Jean-Marie Villégier est un explorateur précieux du théâtre classique et de l’opéra baroque, et sa trilogie cornélienne réalisée à Bruxelles à l’invitation du Théâtre national a laissé des souvenirs tenaces. Le metteur en scène français nous est revenu avec un choix inattendu: Hugo, le vénérable ! Non pas le Victor de Ruy Blas, Lucrèce Borgia ou autres Marie Tudor, celui qui ruait avec la flamboyance de sa jeunesse romantique, mais un homme qui songeait à l’autre versant de la vie, dans son exil de Guernesey. Ne l’imaginez pas méditant face à l’océan, mais encrant des monceaux de pages, classées, éditées, mais aussi incomplètes, esquissées, mêlant poèmes, romans, comédies et drames. Ainsi, ces Deux Trouvailles de Gallus, connus de quelques seuls grands fouineurs, parce que sertis dans un recueil de poèmes, Les Quatre Vents de l’esprit.

Comme pour Mangeront-ils?, autre pièce de l’exil, dont Benno Besson vient de nous donner une vision brillante à Namur, Les Deux Trouvailles de Gallus ont l’insolence des contes de fées – peu roses -, d’un esprit rebelle et amer, mais qui manifeste encore une folle envie de jouer avec la scène, avec le vers, même déboussolé, étiré en tous sens. Il y a de la matière à se mettre en bouche, à bousculer l’esprit! On comprend que Jean-Marie Villégier et son collaborateur Jonathan Duverger aient voulu malaxer les deux trouvailles en question du sieur Gallus – deux actes, en l’occurrence, nommés respectivement Margarita et Eska. Des noms étranges? Non, si l’on se souvient que Gallus signifie coq, comme dans la fable reprise par La Fontaine, et que ce coq-là, cherchant un grain à grignoter, trouve une perle, donc immangeable. Voilà pour la première trouvaille. La seconde pourrait lui mettre sous la dent une Lison bonne graine… Las! Le roi Gallus la façonne en … perle, et l’aime en admiration secrète! Orgueil, ironie, déchéance… et suicide de la belle.
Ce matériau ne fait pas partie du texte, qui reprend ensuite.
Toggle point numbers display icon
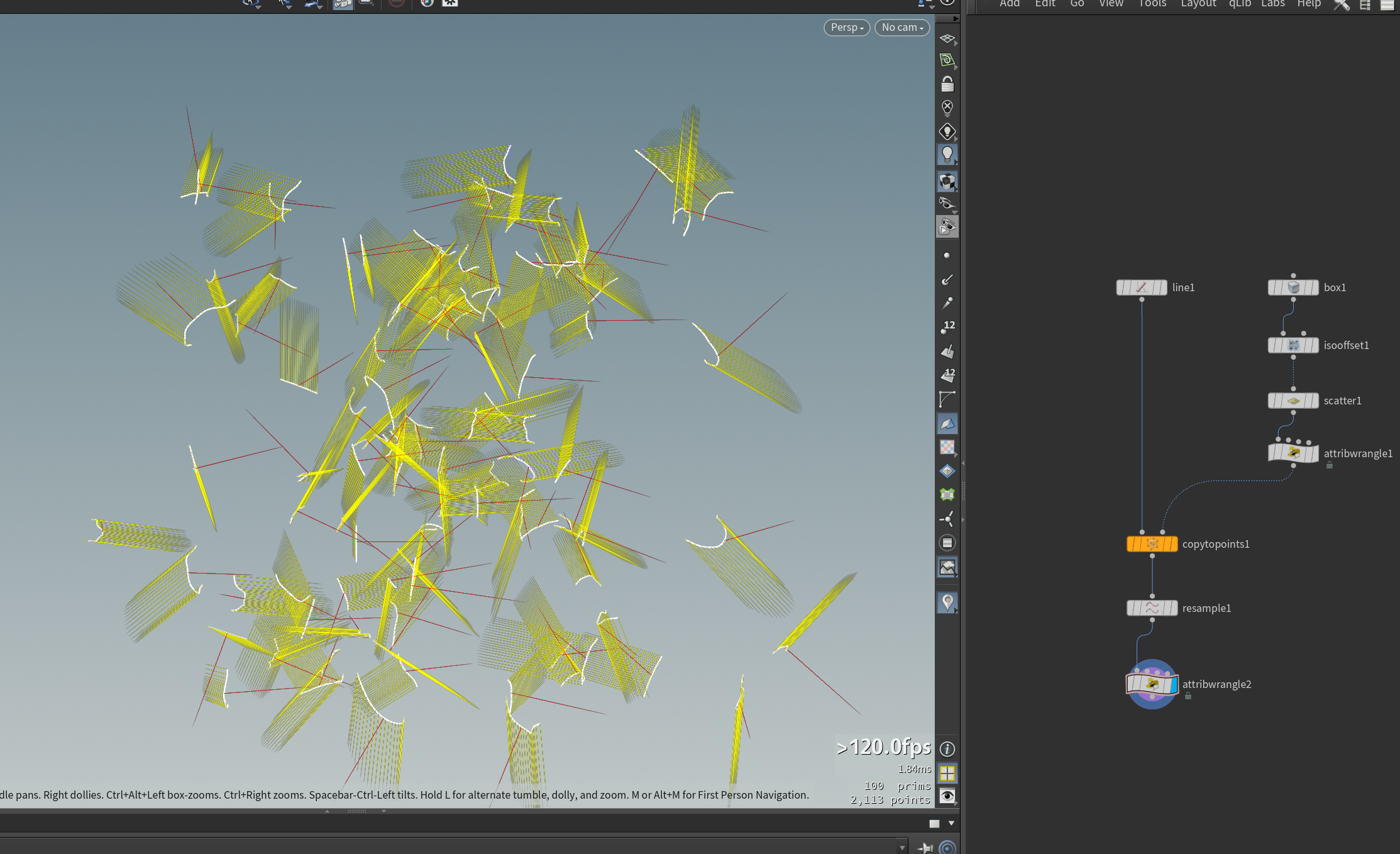 (x=947, y=327)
Sur cette double trame se greffent une farce paysanne (avec un excellent Alfredo Can ~avate en savoureux fermier qui casse la croûte, pain et saucisson plein la bouche, tout en distillant sa vision du mariage en alexandrins!), un dialogue philosophique sur l’art d’aimer et de le dire, de le vivre ou de le taire…, une des scènes les plus denses et émouvantes par l’art, la présence de Jean-Pierre Bodson (l’âme damnée de Gallus) et de Christian Crahay (Gallus, libertin fragile, virtuose d’un nombre impressionnant d’alexandrins!). L’on reste plus sceptique sur l’insert kitsch de la comédie musicale voulu par Villégier, même si Offenbach n’a rien d’anachronique.

De-ci de-là, Victor Hugo lance une oeillade à son propre passé d’écrivain de mélodrames (la bague empoisonnée), à son obsession shakespearienne du grotesque et du sublime (le nain à la barbe noire et aux boucles blondes), au couple roi et bouffon, à ses femmes qui osent aimer… Candy Saulnier et Sandrine Bonjean leur offrent des charmes divers, la première, une fraîcheur raffinée d’Epinal, la seconde, une tonicité, une drôlerie, puis une métamorphose troublante de star déchue.

Comédiens belges et français se partagent une double distribution: ainsi Christian Crahay et Patrick Donnay s’échangent-ils le rôle très lourd de Gallus. Jean-Marie Villégier a merveilleusement travaillé la fluidité du vers hugolien, les mots ont de la chair et du nerf, mais les corps restent en retrait et le mouvement, la préhension de l’espace ne soutiennent pas l’attention en permanence. Hugo y a peut-être sa part de responsabilité… Le tout se joue dans l’imagination subtile des costumes de Patrice Cauchetier (mêlant époques et étoffes) et un seul décor modulable, assez lourd, un cadre de scène en abyme, triple portique en forme de coeurs de conte de fées avec ors et strass de convention. En comprendre l’intelligence ne suffit pas toujours au plaisir total de la représentation…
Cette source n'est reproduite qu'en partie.